EXERCISES TO COMPLETE>
**1)** Decide whether each statement agrees with the transcript below. Answer yes or no for (a), (b) and (c), quoting the words from the transcript that decide each one. (a) The release of Finian is set for Jan 10th. (b) In the survey from the 60s, the answer people gave changed each time they were asked. (c) Polkadot uses the Polkadot relay chain to do consensus.
**2)** According to the transcript below, what will people be able to build once BitTensor joins the Polkadot ecosystem? List every one.
**3)** Translate this sentence from the transcript below into Spanish: "And people can even build their own chains and connect them into Polkadot if they want to use Tau for some other purpose."

PROVIDED TEXT>
======

Jacob Steeves (06:43):
It really depends. It really depends. It really depends on what the definition is, you know, and that’s why I was bringing it up. Sure, we’re five years away from better AI. Unless we can unless we can really define what AGI is, I will never, never be able to actually verify whether or not those predictions come true in the first place. There’s this this is interesting result from the from the 60s. They they asked people how how long until we’ll have artificial intelligence. And I believe at that point, they didn’t have this concept of AI, AGI. It was just AI. And and people said 15, 15 years.
And then they asked five years later, and people said 15 years. And they asked five years after that, and people said 15 years. And it always it always is 15 years. And I think I think that has to do with the fact that if you’re asking somebody about something that has no definition, you’re just going to get some sort of binomial distribution that that has a mean. Sorry, like a Gaussian distribution, pardon me, with a mean of around 15 years. That’s just like humans, the human bias for ill defined thing with with that is technologically advanced people to say 15 years. So I, I think that we’re probably 15 years away from AGI, then I’ll just go with the mean of
humanity. Sounds good. Sounds good. I’m very much hopeful to to to see where BitTensor goes in that timeframe. Gosh, you know, it baffles me every time I think about it. Lots of big things are coming up, though. And I want to get into those. Can you maybe tell us a little bit about the parachain network launch on how it’s going? It must be a hectic time for you guys.
Jacob Steeves (08:33):
It’s really exciting time for us as well. Hectic and really exciting, you know, as we as we come up closer to the release of Finian on Jan 10th, obviously, we’re going to have an incredible amount to do to really, you know, smooth the edges of the technological push that we’re going through.
So, you know, Polkadot is a network of networks that uses the Polkadot relay chain to do consensus, to do consensus, merge consensus, so you can move assets across the chains. For instance, you could move Tau to Moonbeam and then from Moonbeam, you can trade and swap, you know, using things like SushiSwap to to move Tau into different different currencies. So that’s going to be really, really, really positive thing for everyone here, especially in terms of liquidity for for miners so that we can really drive the computational side of BitTensor. That’s our our goal here and always is. It’s not about, you know, getting marketing or shilling the coin. It’s about making sure that our miners are able to to afford their compute. And so. That’s one thing that’s that’s going to happen is we’re going to get this liquidity for for the token. I think that’s really positive, but really, really interestingly, though, that, you know, the world’s our oyster once we get into. This ecosystem, because developers can build their own smart contracts throughout the Polkadot ecosystem and host them on other chains and still work with Tau, so, you know, it’ll allow people to build things like validator pools, you know, mining pools, all of that kind of functionality is now, you know, at the fingertips of our developers where it wasn’t before. I mean, right now we have a you know, we have a lot of control over what goes on our chain. And we’ve been we’ve been very cautious about letting people have access to that. But once we get into the Polkadot ecosystem, it really becomes the Wild West for what happens outside of our chain. And people can even build their own chains and connect them into Polkadot if they want to use Tau for some other purpose. That’s a really interesting thing that we don’t really know what people will do. And but it really excites us what, you know, the potential there.
Yes, Konstantin, am I correct in assuming that this, you know, becoming a dot ecosystem parachain would probably be the biggest publicity that BitTensor has seen so far, just given that you guys have been, you know, intentionally just, you know, low key and not really, I don’t see you guys having spent any time really shilling anything for forever, actually, pretty much.

======

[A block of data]

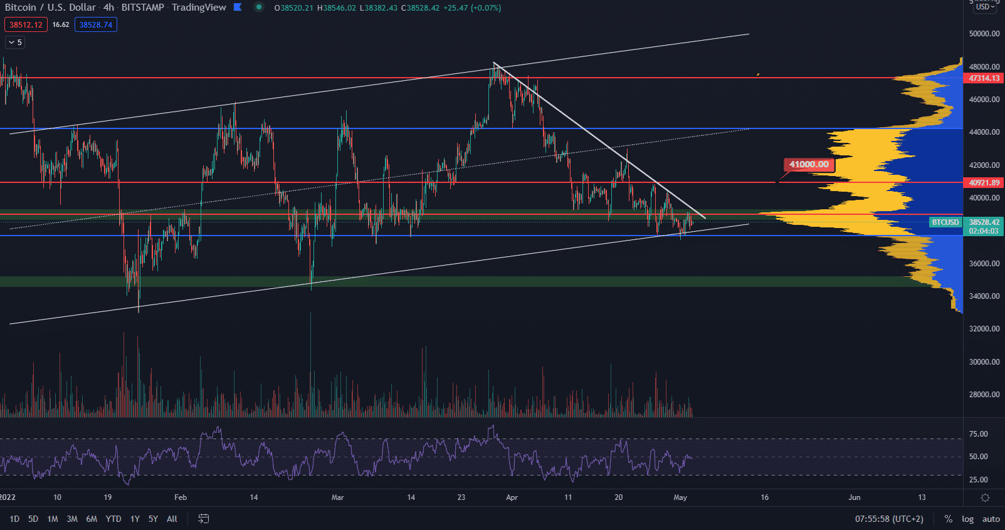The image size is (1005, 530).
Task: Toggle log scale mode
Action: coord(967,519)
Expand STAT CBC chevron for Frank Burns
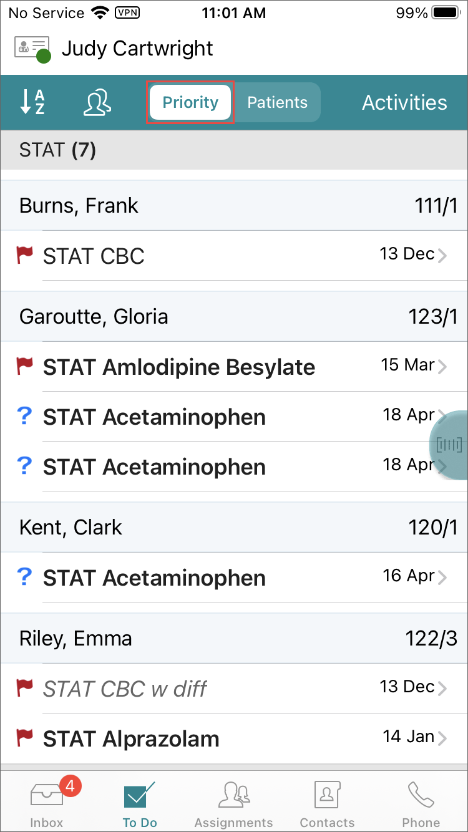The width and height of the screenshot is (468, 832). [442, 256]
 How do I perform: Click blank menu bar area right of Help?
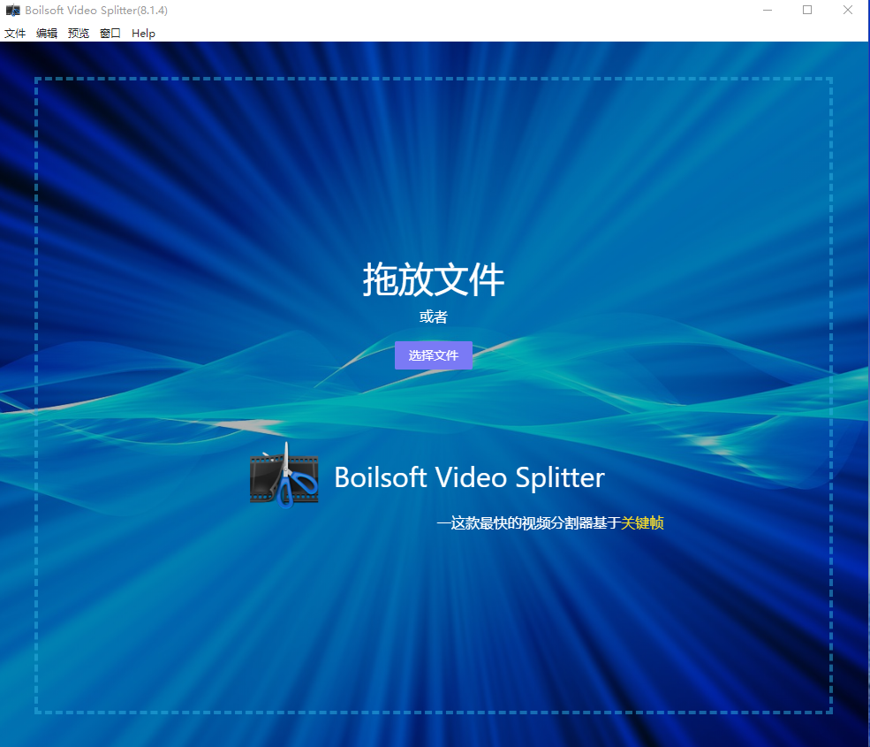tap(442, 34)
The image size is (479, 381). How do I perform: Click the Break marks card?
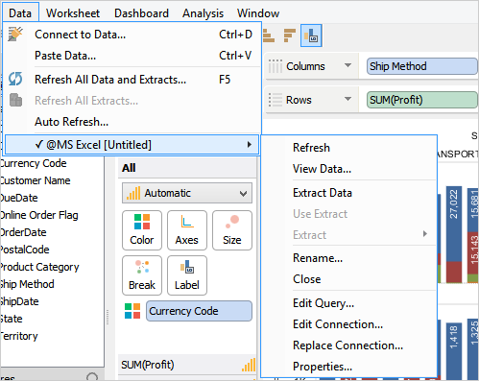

======

WORKED SOLUTIONS>
**1)**
(a) Yes: "as we as we come up closer to the release of Finian on Jan 10th"
(b) No: "And it always it always is 15 years."
(c) Yes: "Polkadot is a network of networks that uses the Polkadot relay chain to do consensus"

**2)**
- Their own smart contracts
- Validator pools
- Mining pools
- Their own chains

**3)** Y la gente incluso puede construir sus propias cadenas y conectarlas a Polkadot si quiere usar Tau para algún otro propósito.